**Collection entries**
== Segment start ==

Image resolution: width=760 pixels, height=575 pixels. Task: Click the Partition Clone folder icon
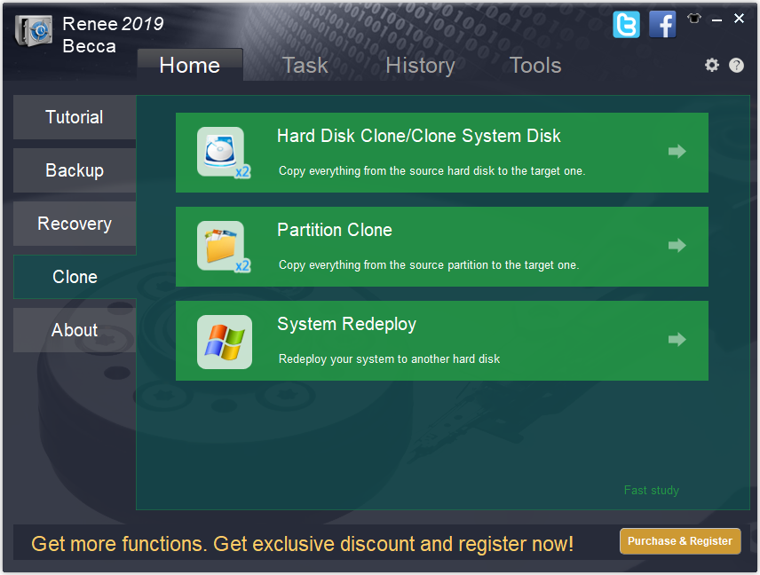224,247
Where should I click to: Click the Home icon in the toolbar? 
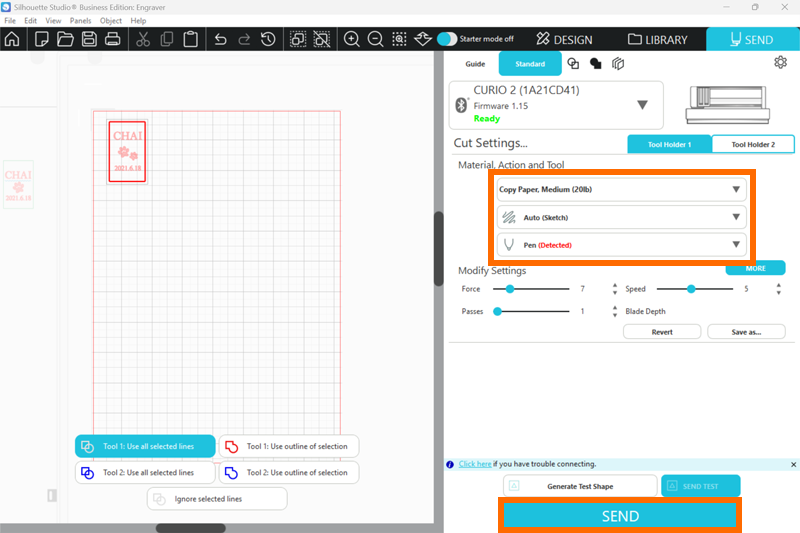pos(12,40)
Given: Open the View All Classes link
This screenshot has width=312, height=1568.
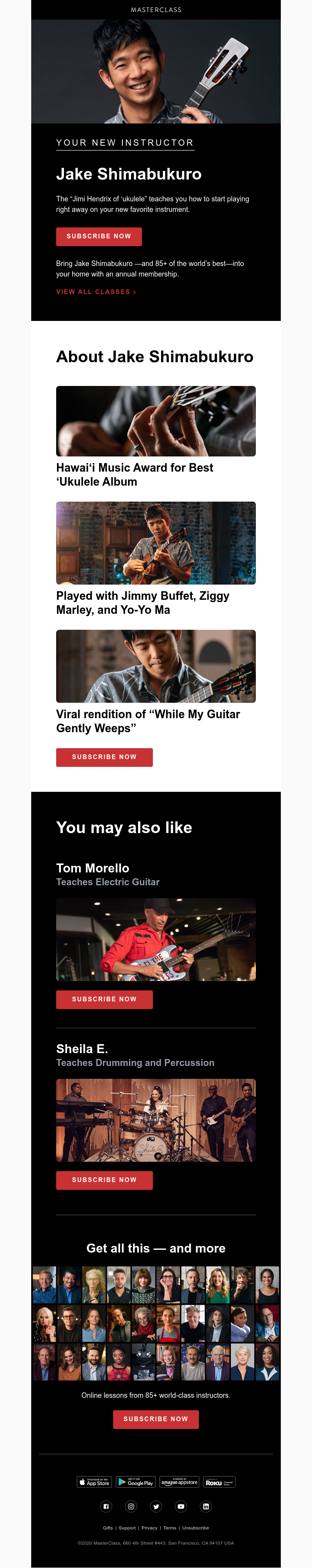Looking at the screenshot, I should coord(96,292).

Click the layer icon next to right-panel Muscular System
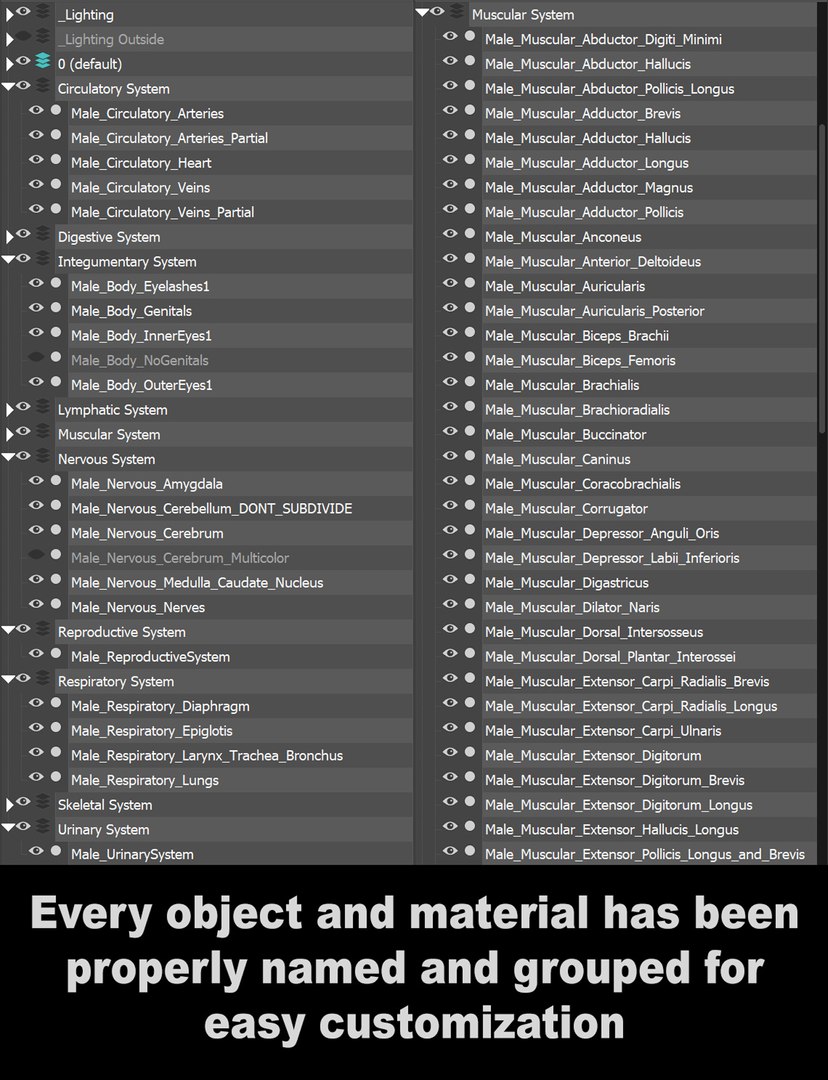(457, 11)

== Segment end ==

**EXERCISE AIM**
Retype every entry exactly as written, but omit the pictures.

**WORKED SOLUTION**
Image resolution: width=760 pixels, height=575 pixels. Task: Click the Partition Clone folder icon
224,247
Where should I click to: Click the Home icon in the toolbar? 
pos(12,40)
Given: Open the View All Classes link
This screenshot has width=312, height=1568.
Looking at the screenshot, I should coord(96,292).

Click the layer icon next to right-panel Muscular System
(457, 11)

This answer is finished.